Returns per-(role, model) bandit state read from .sdd/routing/ (populated when --routing bandit is active). Sample shape:

{
  "active": true,
  "mode": "bandit",
  "arms": {
    "backend|sonnet": {"observations": 124, "success_rate": 0.91,
                       "avg_cost_usd": 0.039, "avg_latency_s": 78.4},
    "backend|opus":   {"observations": 12,  "success_rate": 1.00,
                       "avg_cost_usd": 0.61,  "avg_latency_s": 142.7}
  }
}

Empty {} when bandit routing has not been activated.

Logs

The router logs every escalation at INFO:

Cascade chain a1b2c3d4...: escalating sonnet → opus
  (reason: low-confidence signal in output: 'partial implementation')

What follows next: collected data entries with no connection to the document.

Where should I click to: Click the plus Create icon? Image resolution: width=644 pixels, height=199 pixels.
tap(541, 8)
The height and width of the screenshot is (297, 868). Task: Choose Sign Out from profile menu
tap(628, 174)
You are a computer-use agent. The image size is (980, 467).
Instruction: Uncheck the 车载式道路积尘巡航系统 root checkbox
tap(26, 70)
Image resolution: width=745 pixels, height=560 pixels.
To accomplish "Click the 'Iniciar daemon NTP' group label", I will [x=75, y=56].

(cascade_router.py:462-468.) Cross-adapter fallback logs at INFO when a provider is selected and at WARNING when the chain is exhausted (cascade.py:436-440).

Aggregate savings summary

from pathlib import Path
from bernstein.core.routing.cascade_router import load_cascade_savings_summary

summary = load_cascade_savings_summary(Path(".sdd/metrics"))
print(summary["saved_vs_opus_usd"], summary["escalation_rate"])

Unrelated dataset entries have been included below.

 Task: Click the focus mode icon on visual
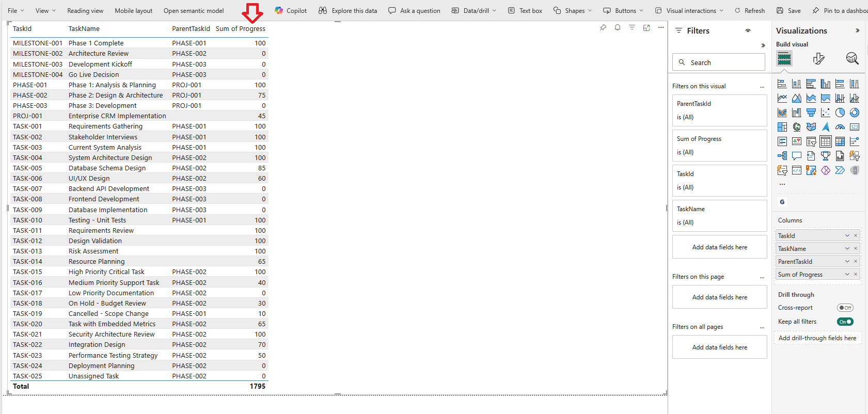pyautogui.click(x=646, y=28)
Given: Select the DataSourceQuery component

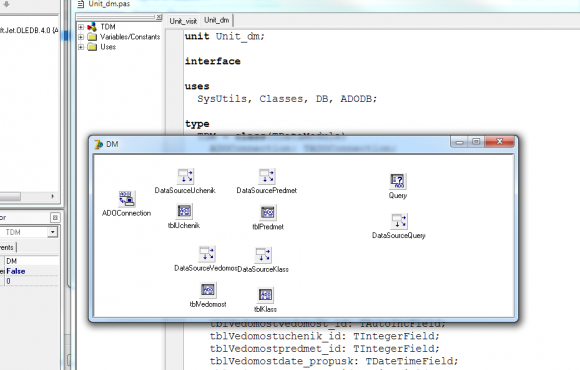Looking at the screenshot, I should pyautogui.click(x=399, y=221).
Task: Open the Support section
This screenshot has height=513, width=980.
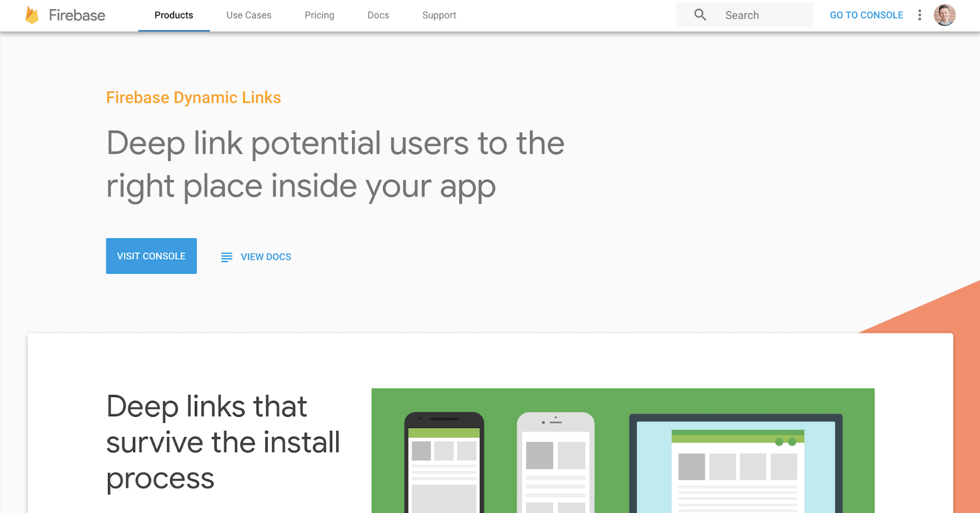Action: pyautogui.click(x=439, y=15)
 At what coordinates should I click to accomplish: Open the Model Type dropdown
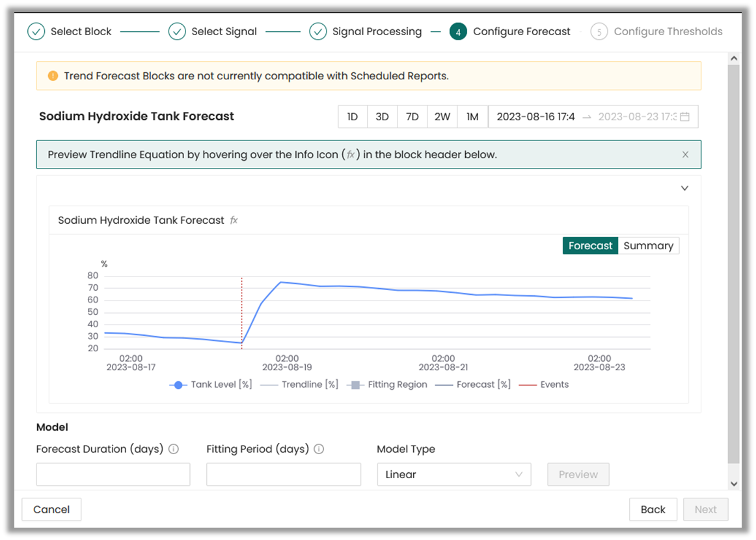pos(453,474)
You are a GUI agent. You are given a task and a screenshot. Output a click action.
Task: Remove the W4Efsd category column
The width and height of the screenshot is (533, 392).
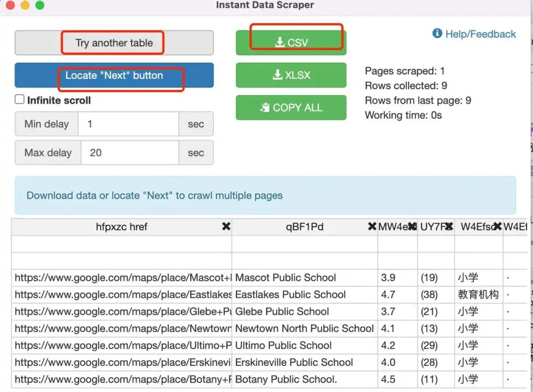tap(497, 227)
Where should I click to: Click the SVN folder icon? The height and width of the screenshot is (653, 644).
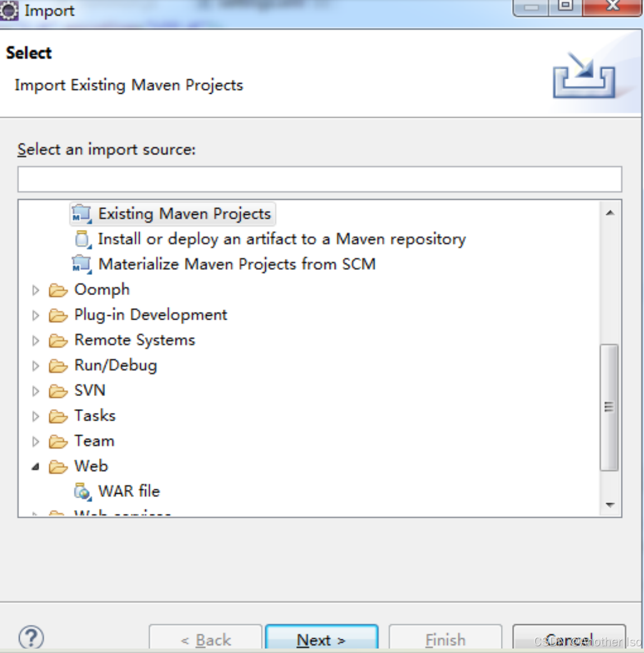[x=58, y=391]
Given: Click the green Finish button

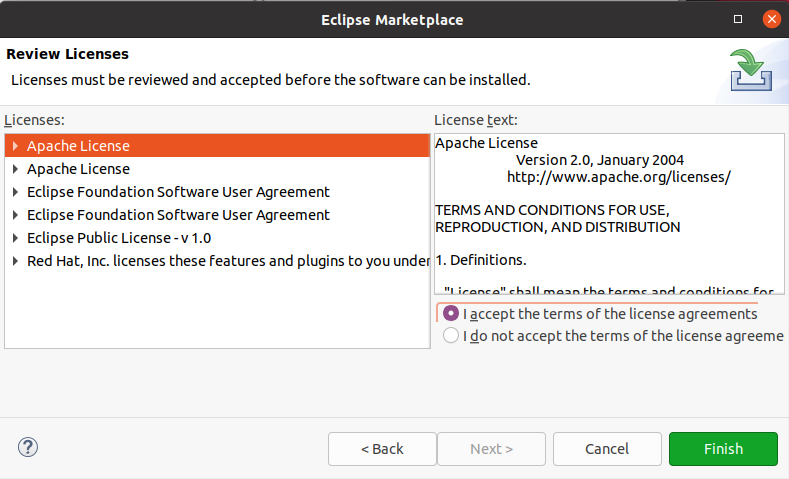Looking at the screenshot, I should click(x=723, y=449).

How the two systems interact

A single task's run can touch both:

CascadeRouter.select(task)               → sonnet  (intra-Claude)
adapter.run(...)                         → 429 from Anthropic
CascadeFallbackManager.find_fallback(    → (codex, gpt-5.4)
    excluded={anthropic}, current_entry="sonnet", trigger="rate_limit")
adapter[codex].run(...)                  → success but janitor fails
CascadeRouter.record_and_escalate(janitor_passed=False)
                                         → opus  (back inside Claude)

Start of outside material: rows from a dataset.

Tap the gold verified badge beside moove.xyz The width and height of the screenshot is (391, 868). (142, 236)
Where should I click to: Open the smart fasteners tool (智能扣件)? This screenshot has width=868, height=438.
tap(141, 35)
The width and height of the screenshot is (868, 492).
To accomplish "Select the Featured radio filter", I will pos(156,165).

The two routers do not coordinate state. CascadeRouter cares about output quality; CascadeFallbackManager cares about provider availability.


Code pointers

Concern File Symbol / line
Cascade router selection src/bernstein/core/routing/cascade_router.py CascadeRouter.select:330
Initial model picker src/bernstein/core/routing/cascade_router.py _select_initial_model:570-618
Escalation decision src/bernstein/core/routing/cascade_router.py record_and_escalate:386, _should_escalate:639-673
Low-confidence regex src/bernstein/core/routing/cascade_router.py _LOW_CONFIDENCE_PATTERN:67-87, detect_low_confidence:371
Tier ladder src/bernstein/core/cost/cost.py CASCADE:119
_cascade_for_task (high-stakes branch) src/bernstein/core/routing/cascade_router.py _cascade_for_task:681-700
Bandit arm src/bernstein/core/cost/cost.py EpsilonGreedyBandit, constants EPSILON/MIN_OBSERVATIONS/QUALITY_THRESHOLD:40-42
Proactive-skip rule src/bernstein/core/routing/cascade_router.py _select_initial_model:594-614
Chain persistence src/bernstein/core/routing/cascade_router.py save_chain:518, CHAIN_FILE:288
Aggregate savings src/bernstein/core/routing/cascade_router.py load_cascade_savings_summary:725
Cross-adapter fallback src/bernstein/core/routing/cascade.py CascadeFallbackManager, find_fallback:287-347
Default cascade order src/bernstein/core/routing/cascade.py DEFAULT_CASCADE_ORDER:61
Capability floor src/bernstein/core/routing/cascade.py CAPABILITY_FLOOR:44-48, _is_viable_candidate:349-380
Sticky fallback src/bernstein/core/routing/cascade.py _DEFAULT_STICKY_DURATION_S:83, get_sticky_fallback:311-331
/routing/bandit endpoint src/bernstein/core/routes/status_dashboard.py bandit_routing_stats:905
--routing CLI flag src/bernstein/cli/main.py :482
  • operations/MODEL_POLICY.md — provider-level allow/deny policy that runs before either cascade decides anything.
  • architecture/quality-pipeline.md — janitor + gates that emit the janitor_passed signal the cascade router consumes.
  • architecture/state-persistence.md — where bandit state and cascade chain reports live on disk.